Henry Danter’s Monmouth gaming centre could still go ahead

BARRY Island Pleasure Park owner Henry Danter has lodged an appeal against a decision by Monmouthshire council to refuse plans for an adult gambling centre in Monmouth.

More than 200 objections and a 529-strong petition were submitted in response to the plans, with concerns about the impact of the development on the area.

But a planning appeal lodged by Mr Danter, the applicant, claims the reasons given for refusal were “not credible and biased”.

“I feel that Monmouthshire council’s decision has been swayed by the comments of the general public who do not understand the nature of the business and do not want an adult gaming centre in Monmouth,” he said.

Mr Danter said in the appeal that he would accept “a temporary permission” to prove the business can operate in harmony with the area.

He added: “Adult gaming centres do not encourage dangerous or harmful levels of gambling and are highly regulated to prevent this.”

A petition against the plans said an adult gaming centre “very clearly has the potential to be harmful to what Monmouth is and how Monmouth delivers for its people”.

“Our concern is that not only could an adult gaming centre severely damage Monmouth as a tourist or shopping and eating destination but it could seriously damage the fabric of the Monmouth community,” it says.

“We have a number of schools and many have concerns about who this gaming centre will really be targeting.”

The principal of Haberdashers’ Monmouth Schools, James Murphy-O’Connor, and headteacher of Monmouth Comprehensive School, Hugo Hutchison also objected to the plans.

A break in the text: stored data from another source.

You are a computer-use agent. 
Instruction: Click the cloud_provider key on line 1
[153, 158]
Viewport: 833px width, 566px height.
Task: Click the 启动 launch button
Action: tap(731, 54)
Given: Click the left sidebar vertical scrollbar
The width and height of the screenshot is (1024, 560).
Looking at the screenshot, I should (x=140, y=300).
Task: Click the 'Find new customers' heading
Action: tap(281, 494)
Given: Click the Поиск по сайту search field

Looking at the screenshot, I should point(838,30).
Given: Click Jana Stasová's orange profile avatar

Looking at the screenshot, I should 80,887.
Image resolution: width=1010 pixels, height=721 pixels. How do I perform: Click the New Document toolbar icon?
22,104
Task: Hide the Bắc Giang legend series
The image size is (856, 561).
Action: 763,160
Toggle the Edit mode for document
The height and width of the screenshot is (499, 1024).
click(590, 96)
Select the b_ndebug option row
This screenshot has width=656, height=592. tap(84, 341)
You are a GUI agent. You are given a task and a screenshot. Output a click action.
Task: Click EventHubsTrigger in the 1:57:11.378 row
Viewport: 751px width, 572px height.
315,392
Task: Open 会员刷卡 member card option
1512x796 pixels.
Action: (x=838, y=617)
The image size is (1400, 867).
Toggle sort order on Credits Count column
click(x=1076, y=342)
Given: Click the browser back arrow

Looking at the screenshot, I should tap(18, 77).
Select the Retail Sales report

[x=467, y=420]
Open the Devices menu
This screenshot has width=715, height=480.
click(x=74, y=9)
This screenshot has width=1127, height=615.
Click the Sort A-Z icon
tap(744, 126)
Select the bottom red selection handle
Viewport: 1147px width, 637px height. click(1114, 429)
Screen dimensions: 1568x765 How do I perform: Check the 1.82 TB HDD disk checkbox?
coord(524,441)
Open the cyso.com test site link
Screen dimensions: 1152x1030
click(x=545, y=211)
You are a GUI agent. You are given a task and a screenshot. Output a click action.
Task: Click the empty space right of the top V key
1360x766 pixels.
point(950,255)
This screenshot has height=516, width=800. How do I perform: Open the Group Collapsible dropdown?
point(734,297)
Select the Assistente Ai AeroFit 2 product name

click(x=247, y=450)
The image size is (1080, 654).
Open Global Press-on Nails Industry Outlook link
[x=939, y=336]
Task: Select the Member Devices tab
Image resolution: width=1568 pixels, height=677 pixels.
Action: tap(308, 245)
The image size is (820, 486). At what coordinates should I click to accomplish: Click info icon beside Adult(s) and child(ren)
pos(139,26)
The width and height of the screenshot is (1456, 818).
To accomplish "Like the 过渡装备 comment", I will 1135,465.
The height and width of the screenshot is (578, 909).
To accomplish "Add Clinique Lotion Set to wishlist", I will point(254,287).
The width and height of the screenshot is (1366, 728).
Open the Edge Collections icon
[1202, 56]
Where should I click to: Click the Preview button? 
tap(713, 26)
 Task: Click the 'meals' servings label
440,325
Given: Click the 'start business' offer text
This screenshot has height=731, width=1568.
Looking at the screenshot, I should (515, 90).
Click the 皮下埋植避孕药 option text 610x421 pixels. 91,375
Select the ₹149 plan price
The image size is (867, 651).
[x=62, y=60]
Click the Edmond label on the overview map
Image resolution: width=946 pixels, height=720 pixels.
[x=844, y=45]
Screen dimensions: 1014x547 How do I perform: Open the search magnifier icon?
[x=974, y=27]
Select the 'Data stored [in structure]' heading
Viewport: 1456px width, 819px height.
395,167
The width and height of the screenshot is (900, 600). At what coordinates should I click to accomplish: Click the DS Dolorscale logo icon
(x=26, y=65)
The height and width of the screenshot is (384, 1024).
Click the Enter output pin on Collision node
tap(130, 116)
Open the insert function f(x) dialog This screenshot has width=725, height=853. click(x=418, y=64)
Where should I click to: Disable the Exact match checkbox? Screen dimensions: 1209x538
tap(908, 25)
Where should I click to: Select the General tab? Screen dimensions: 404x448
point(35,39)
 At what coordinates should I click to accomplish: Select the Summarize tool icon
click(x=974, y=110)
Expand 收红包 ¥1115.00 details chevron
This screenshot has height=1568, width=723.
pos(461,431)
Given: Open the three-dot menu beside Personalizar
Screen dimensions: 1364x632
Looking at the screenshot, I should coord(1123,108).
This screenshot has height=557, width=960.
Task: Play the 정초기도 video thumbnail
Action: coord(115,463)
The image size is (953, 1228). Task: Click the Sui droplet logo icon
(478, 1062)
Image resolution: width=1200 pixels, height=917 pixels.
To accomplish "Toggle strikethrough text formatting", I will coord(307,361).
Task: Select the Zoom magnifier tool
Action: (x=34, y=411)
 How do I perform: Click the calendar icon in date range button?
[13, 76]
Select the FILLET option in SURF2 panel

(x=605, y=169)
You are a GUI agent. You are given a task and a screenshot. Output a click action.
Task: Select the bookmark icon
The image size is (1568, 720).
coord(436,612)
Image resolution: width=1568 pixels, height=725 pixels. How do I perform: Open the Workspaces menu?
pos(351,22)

In a joint objection, they said the centre would represent “a major safeguarding threat” and have a “negative impact” on the wellbeing of pupils.

However in the planning appeal, Mr Danter said the centre would be monitored to make it ‘impossible’ to be accessed by children or the vulnerable.

Mr Danter also said he objected to concerns the centre would affect footfall in the town.

“Surely some footfall is better than no footfall,” he said.

A licensing application has been approved for the plans, but it cannot go ahead without planning permission.

A planning inspector will assess the appeal.